Write the records out again. Match them exactly.

◆ **Records for processing**
%%

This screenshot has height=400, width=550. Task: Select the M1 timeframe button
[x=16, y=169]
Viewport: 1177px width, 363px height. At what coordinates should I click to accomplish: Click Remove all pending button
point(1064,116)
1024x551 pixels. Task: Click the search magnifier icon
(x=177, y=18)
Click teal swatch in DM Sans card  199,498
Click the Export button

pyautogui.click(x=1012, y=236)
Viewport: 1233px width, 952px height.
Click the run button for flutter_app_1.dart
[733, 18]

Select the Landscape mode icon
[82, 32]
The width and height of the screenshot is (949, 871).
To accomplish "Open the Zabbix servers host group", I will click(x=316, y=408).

%%

◆ **Response to this task**
This screenshot has height=400, width=550. Task: Select the M1 timeframe button
[x=16, y=169]
Viewport: 1177px width, 363px height. At what coordinates should I click to accomplish: Click Remove all pending button
point(1064,116)
1024x551 pixels. Task: Click the search magnifier icon
(x=177, y=18)
Click teal swatch in DM Sans card  199,498
Click the Export button

pyautogui.click(x=1012, y=236)
Viewport: 1233px width, 952px height.
Click the run button for flutter_app_1.dart
[733, 18]

Select the Landscape mode icon
[82, 32]
The width and height of the screenshot is (949, 871).
To accomplish "Open the Zabbix servers host group", I will click(x=316, y=408).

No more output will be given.